Unter kritischen Ressourcen sind dabei immer gleichzeitig:
• die nichterneuerbaren stofflichen Ressourcen (Primärrohstoffe wie Erze, Industrieminerale oder Kohlenstoffträger),
• die erneuerbaren Ressourcen, die nur über lange Zeiträume regenerierbar sind (wie bestimmte Holzarten) sowie
• Wasser, Luft und Flächen (insbesondere Biotope und natürliche Regenerationssysteme)
zu betrachten. Für den Bereich der erneuerbaren Energien werden entweder Biomasse als Energieträger oder wirtschaftsstrategische Rohstoffe für den Anlagenbau (beispielsweise Selten-Erd-Elemente für Windkraftanlagen oder Indium, Gallium und andere Sondermetalle für die Photovoltaik) benötigt. Insofern ist auch dieses Segment nicht frei von den Herausforderungen der Ressourcenverknappung. Starke Preisschwankungen bei den Rohstoffen, die in spezifischen Zyklen verlaufen, sind an sich üblich im Rohstoffbereich. Durch Spekulationseffekte sind aber gewisse Unsicherheiten hinzugekommen, die erforderliche Anpassungen von Produktionskapazitäten im Primärrohstoffbereich eher verhindern. Zudem steigen die Investitionssummen zur Erschließung und Ausbeutung für ärmere und immer entlegenere Lagerstätten. Kurzfristige ROI-Ziele (Return of Invest) bei steigendem Aufwand und steigender Unsicherheit in der westlichen Welt führen zu Anpassungsstörungen von Nachfrage und Produktionskapazitäten.

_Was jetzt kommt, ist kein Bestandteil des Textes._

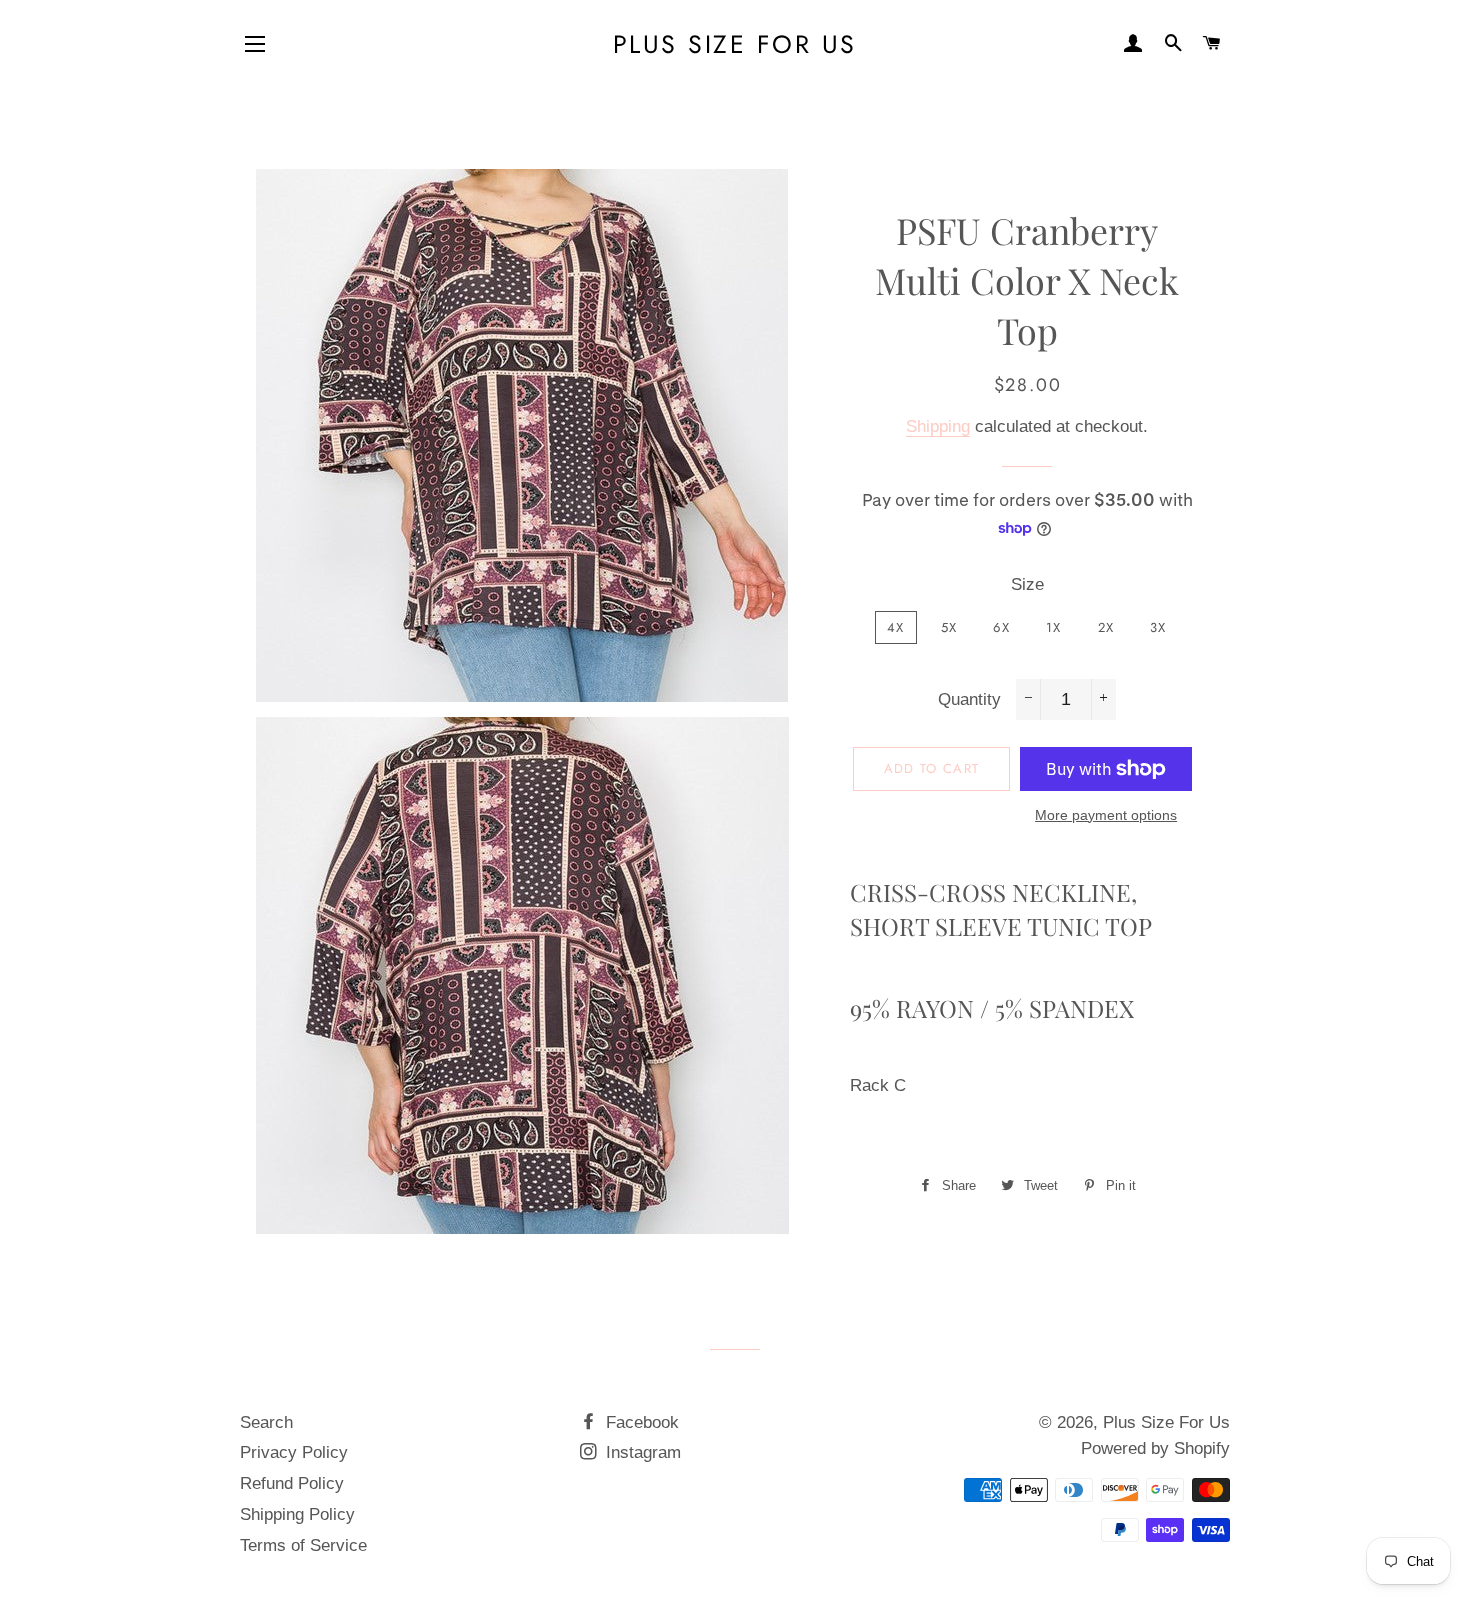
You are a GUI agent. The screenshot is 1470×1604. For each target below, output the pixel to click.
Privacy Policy (294, 1452)
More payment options (1106, 815)
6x (1001, 627)
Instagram (641, 1452)
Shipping (938, 426)
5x (949, 627)
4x (896, 627)
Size (1027, 584)
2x (1106, 627)
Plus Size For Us (735, 44)
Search (266, 1422)
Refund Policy (292, 1483)
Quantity (969, 699)
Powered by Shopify (1155, 1448)
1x (1054, 627)
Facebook (640, 1422)
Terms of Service (303, 1545)
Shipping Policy (297, 1514)
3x (1158, 627)
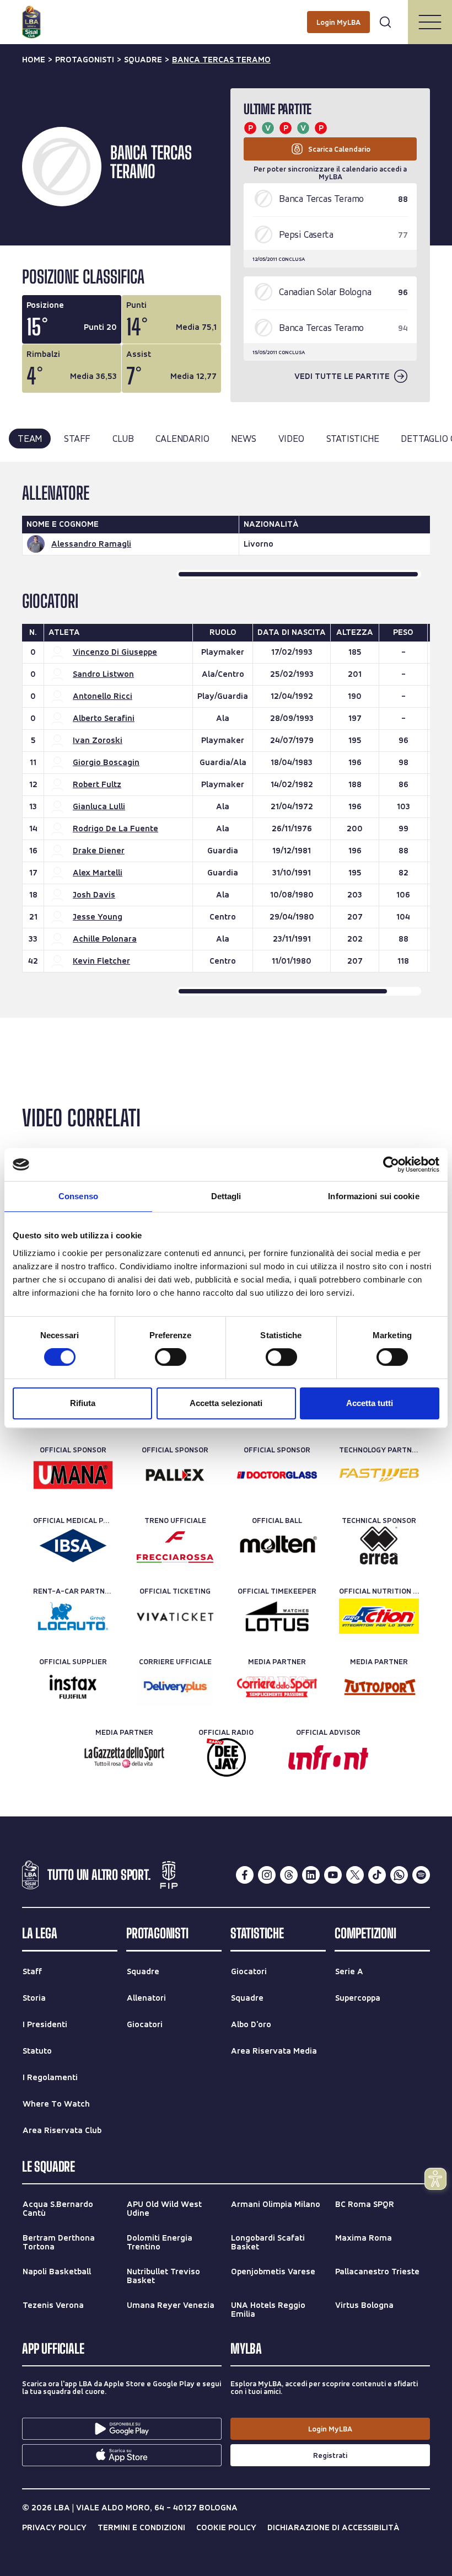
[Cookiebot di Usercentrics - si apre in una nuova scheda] (391, 1164)
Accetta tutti (369, 1403)
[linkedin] (311, 1875)
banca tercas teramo (221, 59)
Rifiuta (82, 1403)
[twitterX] (355, 1875)
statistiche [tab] (352, 438)
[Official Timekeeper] (277, 1616)
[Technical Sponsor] (379, 1545)
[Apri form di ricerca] (385, 22)
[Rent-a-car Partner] (73, 1616)
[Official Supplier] (73, 1687)
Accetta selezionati (226, 1403)
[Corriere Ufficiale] (175, 1687)
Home (33, 59)
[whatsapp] (399, 1875)
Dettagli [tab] (226, 1196)
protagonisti (84, 59)
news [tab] (243, 438)
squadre (143, 59)
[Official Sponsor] (73, 1475)
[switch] (170, 1357)
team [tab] (30, 438)
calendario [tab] (182, 438)
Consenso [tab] (78, 1196)
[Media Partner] (277, 1687)
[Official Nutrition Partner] (379, 1616)
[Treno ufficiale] (175, 1545)
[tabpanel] (226, 740)
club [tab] (122, 438)
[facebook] (245, 1875)
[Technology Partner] (379, 1475)
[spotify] (421, 1875)
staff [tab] (77, 438)
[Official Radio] (226, 1757)
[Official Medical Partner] (73, 1545)
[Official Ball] (277, 1545)
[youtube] (333, 1875)
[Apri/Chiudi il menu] (430, 22)
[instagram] (267, 1875)
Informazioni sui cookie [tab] (373, 1196)
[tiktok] (377, 1875)
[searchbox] (226, 14)
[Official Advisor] (328, 1757)
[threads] (289, 1875)
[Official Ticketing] (175, 1616)
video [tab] (291, 438)
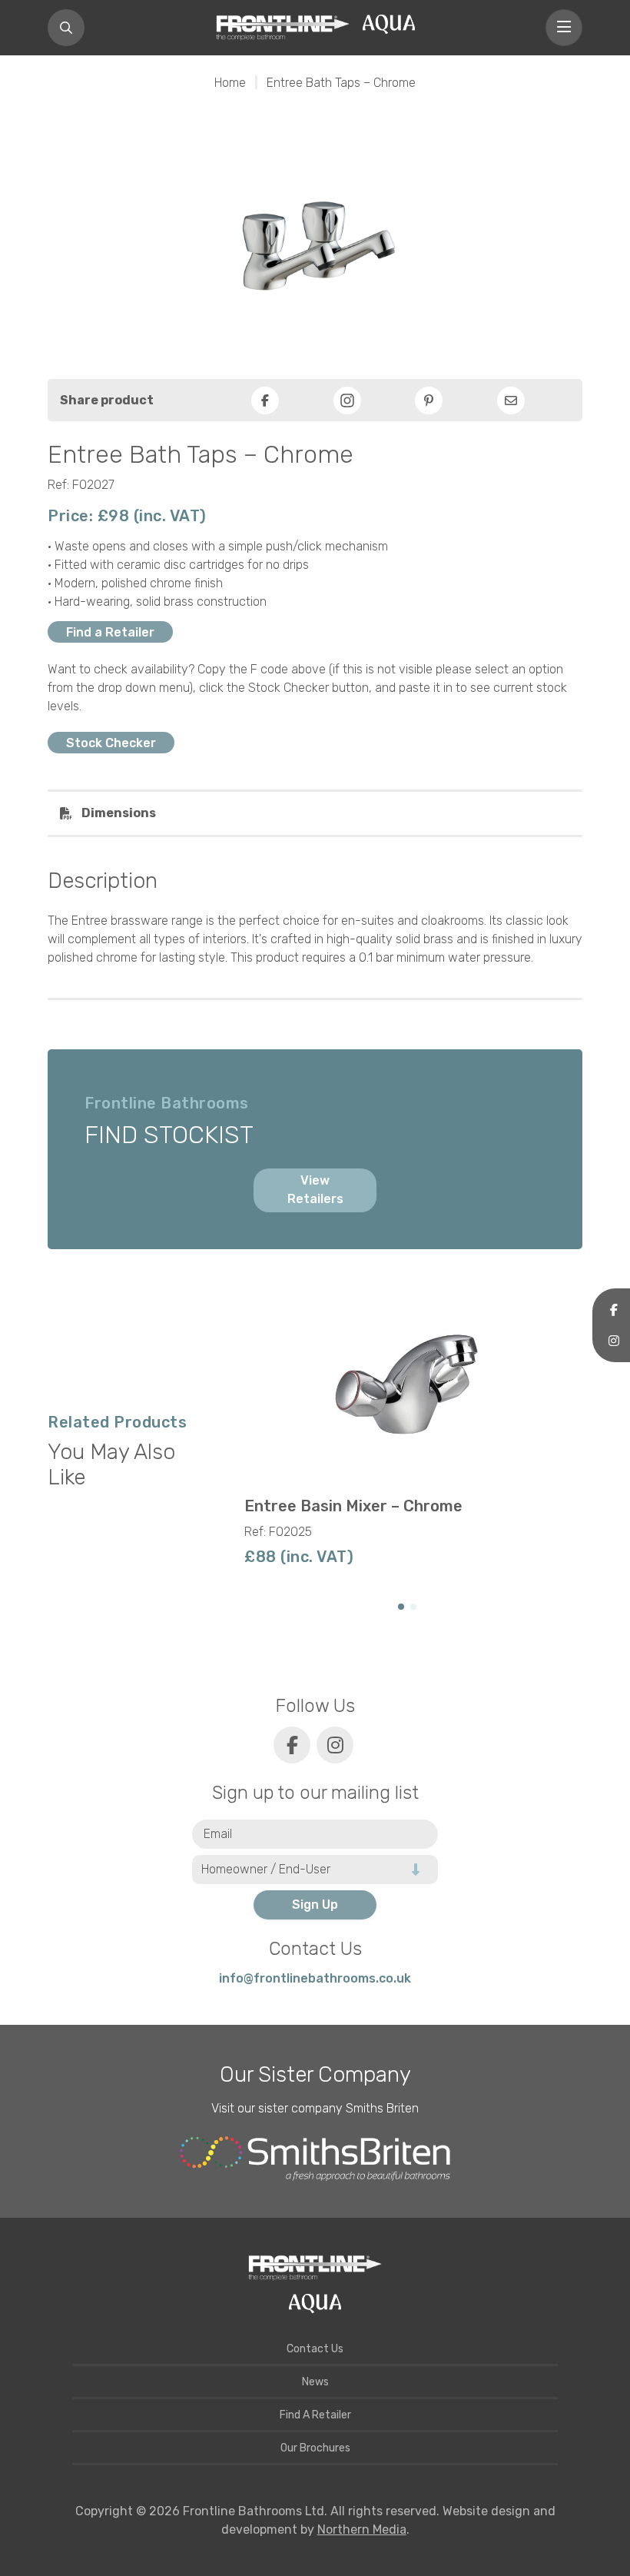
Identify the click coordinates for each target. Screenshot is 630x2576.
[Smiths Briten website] (315, 2158)
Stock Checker (111, 743)
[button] (401, 1607)
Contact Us (315, 2348)
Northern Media (361, 2529)
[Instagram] (347, 400)
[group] (407, 1435)
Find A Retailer (315, 2414)
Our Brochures (315, 2448)
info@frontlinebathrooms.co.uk (315, 1978)
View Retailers (315, 1189)
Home (230, 82)
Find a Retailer (110, 632)
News (315, 2381)
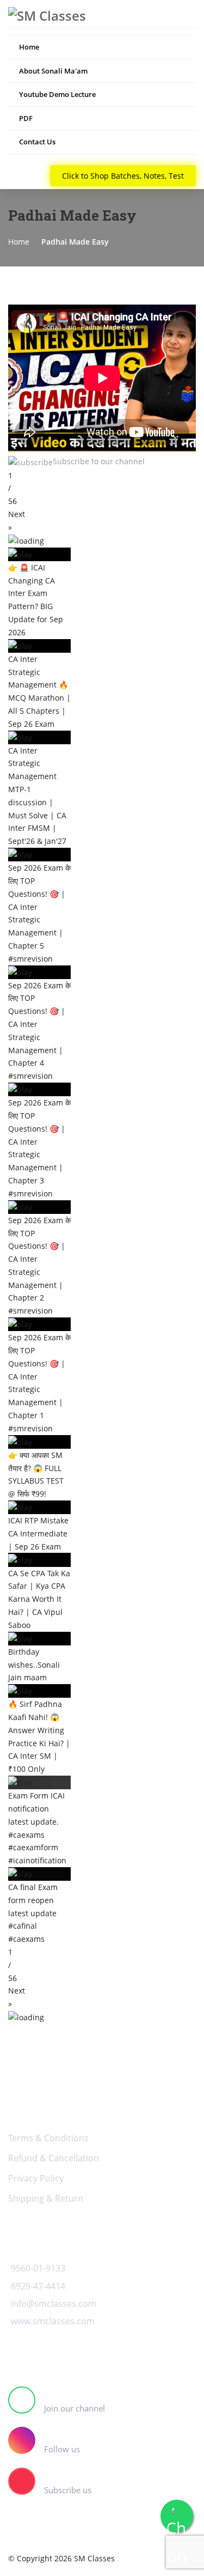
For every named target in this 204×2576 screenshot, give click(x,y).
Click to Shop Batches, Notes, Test (123, 176)
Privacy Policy (36, 2178)
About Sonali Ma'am (53, 71)
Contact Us (37, 142)
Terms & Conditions (48, 2138)
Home (29, 47)
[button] (102, 521)
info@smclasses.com (53, 2304)
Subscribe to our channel (99, 461)
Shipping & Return (45, 2198)
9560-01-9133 (38, 2268)
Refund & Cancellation (53, 2158)
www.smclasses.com (53, 2321)
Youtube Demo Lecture (57, 94)
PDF (26, 118)
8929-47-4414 (38, 2286)
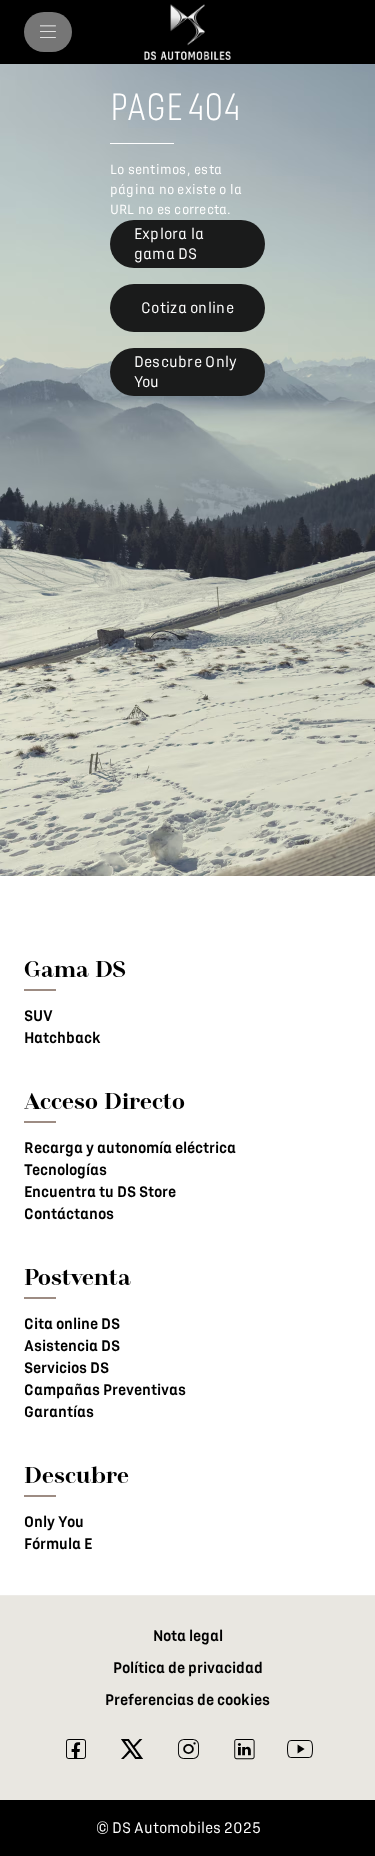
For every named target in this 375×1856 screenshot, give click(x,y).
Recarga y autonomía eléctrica (130, 1148)
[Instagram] (188, 1754)
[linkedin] (244, 1754)
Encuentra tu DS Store (100, 1192)
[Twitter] (132, 1754)
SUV (38, 1016)
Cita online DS (72, 1324)
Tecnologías (65, 1170)
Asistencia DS (72, 1346)
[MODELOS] (48, 32)
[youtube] (300, 1754)
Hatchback (62, 1038)
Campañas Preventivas (105, 1390)
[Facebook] (76, 1754)
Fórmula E (58, 1544)
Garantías (59, 1412)
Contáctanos (69, 1214)
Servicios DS (66, 1368)
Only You (54, 1522)
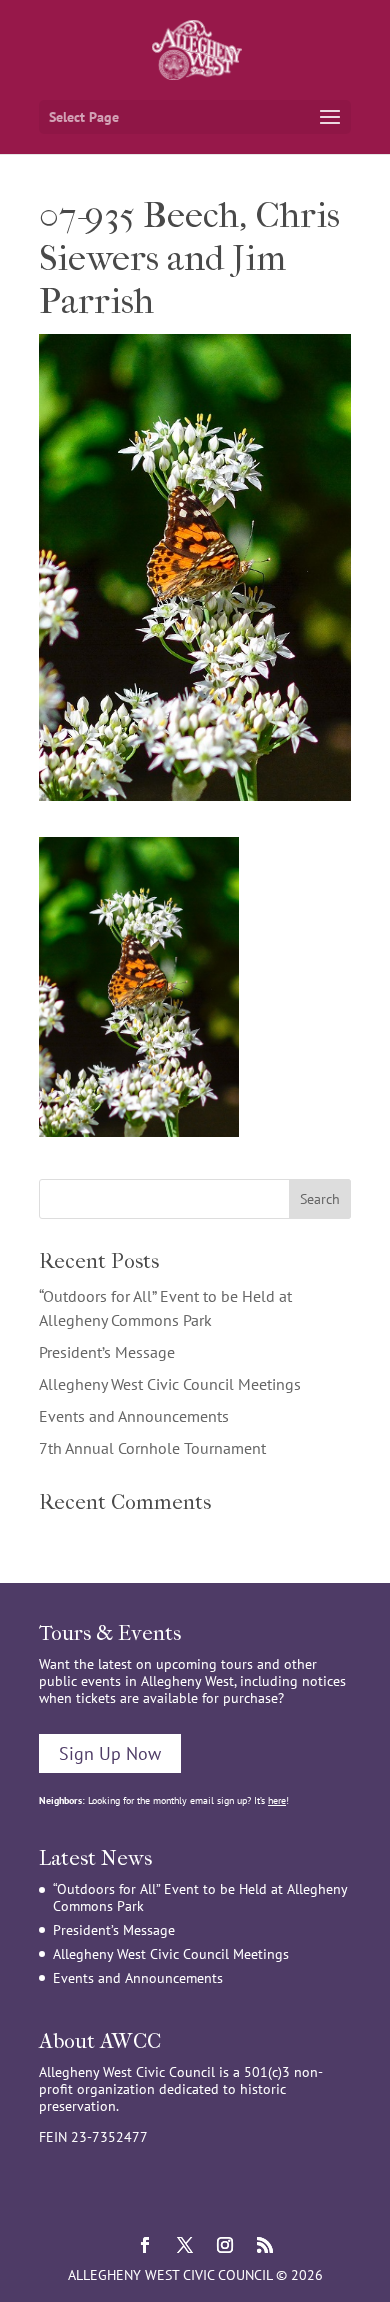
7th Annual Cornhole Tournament (152, 1448)
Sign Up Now (110, 1753)
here (277, 1800)
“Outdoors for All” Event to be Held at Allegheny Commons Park (200, 1897)
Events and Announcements (134, 1416)
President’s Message (107, 1352)
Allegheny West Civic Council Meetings (170, 1384)
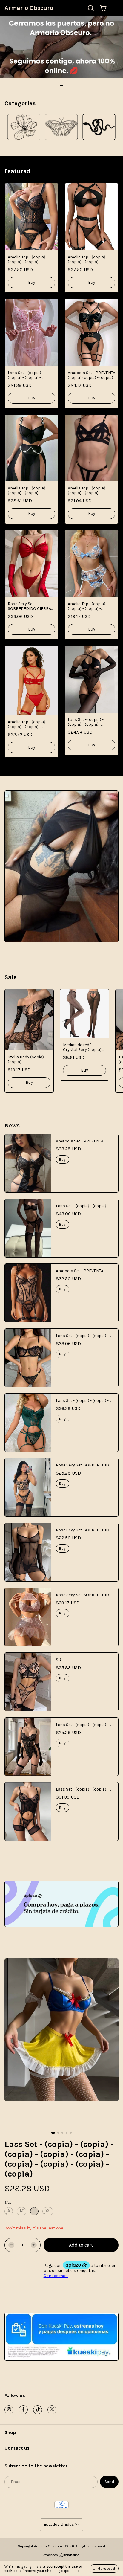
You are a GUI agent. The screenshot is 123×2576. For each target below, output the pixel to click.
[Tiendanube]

Für die Erkundung, Erschließung und Inbetriebnahme einer neuen Mine sind Vorlaufzeiten von mindestens zehn bis fünfzehn Jahren, bei Großprojekten bis zwanzig Jahren zu veranschlagen.
Recycling gewinnt daher zunehmend im öffentlichen Bewusstsein und im politischen Raum Bedeutung, wenn es um die Frage der Rohstoffsicherung für die Produktion im eigenen Lande geht. Welchen Beitrag kann das Recycling vor dem Hintergrund der aktuellen nationalen, europäischen und internationalen Entwicklungen zur Rohstoffsicherung leisten? Wo liegen die Grenzen und welche Rahmenbedingungen sind erforderlich, um das Optimum zu erreichen?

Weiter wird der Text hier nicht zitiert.